Para recordar con unción, aquel 19 de abril de 1825. Se están cumpliendo 180 años. Un grupo de orientales partió en lanchones desde distintos puntos de la costa de San Isidro en dirección a la isla de Brazo Largo desde donde, decididos a todo, irían a pisar suelo patriota.
Son los Treinta y Tres Orientales. Si en el Exodo tras la figura enorme de Artigas nació la orientalidad, en la Cruzada Libertadora asomaron la Independencia y la República.
El Jefe es Juan Antonio Lavalleja, el Libertador, que Vicente Fidel López lo describe como un hombre de acción con "decisión y bravura sin fiereza... honrado en todos sus procederes..."
Está acompañado por Manuel Oribe, 2º Jefe, el gran militar, el extraordinario administrador, el guerrero de enorme coraje y el ser humano que en la vida cívica mantuvo una ejemplar trayectoria.
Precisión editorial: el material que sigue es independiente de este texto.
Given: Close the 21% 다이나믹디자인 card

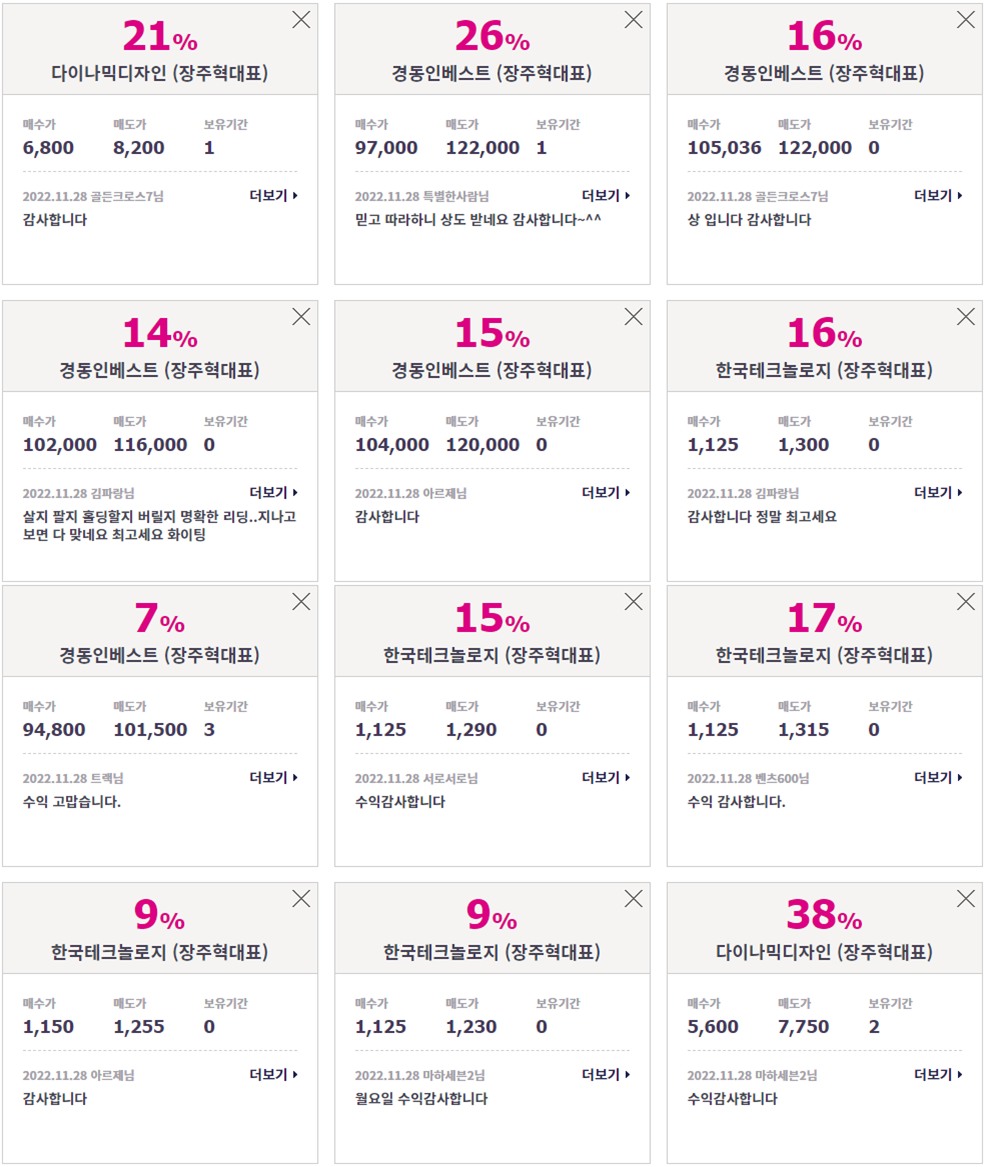Looking at the screenshot, I should point(301,20).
Tras estos dos grandes patriotas, son muchos los que se disponen a pelear por la Libertad. Unos cruzan, otros quedan en Buenos Aires, los más esperan en territorio oriental.
Como antecedente a la gran gesta, debe recordarse que si el Cabildo había estado poco ubicado en la realidad de ese tiempo, la verdad es que cambió su fisonomía. A las debilidades anteriores, antepuso en 1823 el interés patrio y en una fuerte declaración unánime —precedente cercano a las leyes fundamentales del 25 de Agosto— establece su voluntad de anular la incorporación a la monarquía portuguesa dictada en 1821 y que la Provincia Oriental "no pertenece a otro Poder, Estado o Nación que la que componen las Provincias de la antigua Unión del Río de la Plata..."
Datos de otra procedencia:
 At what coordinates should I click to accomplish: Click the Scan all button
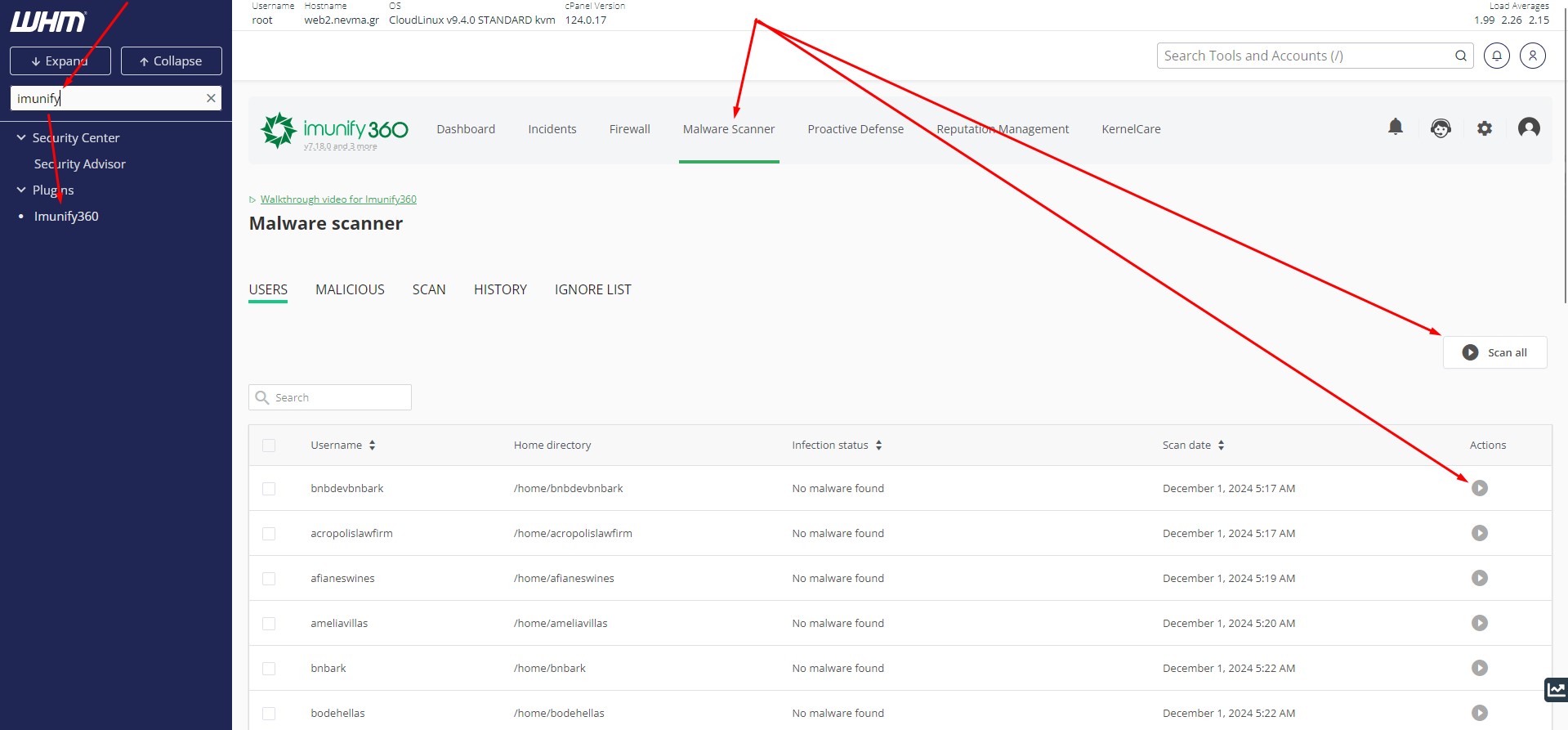tap(1494, 352)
El desembarco en la Agraciada, constituyó un hito histórico fundamental. Juan Spikerman, uno de los Treinta y Tres, contó para el futuro: "Nuestros Jefe Lavalleja tomó la bandera y nos dirigió una proclama llena de fuego y patriotismo a la que contestamos con el mismo ardor, jurando llevar adelante nuestra promesa de Libertad o Muerte".
Hace 180 años que aquel formidable grupo pisaba tierra patria y comenzaba un nuevo tiempo. La Florida, Rincón, Sarandí, ahí están pilares del año 1825. Fue una Gesta maravillosa. Sigamos aplaudiendo a esos Treinta y Tres Orientales que bajo la jefatura de Lavalleja y Oribe iniciaron La Cruzada Libertadora.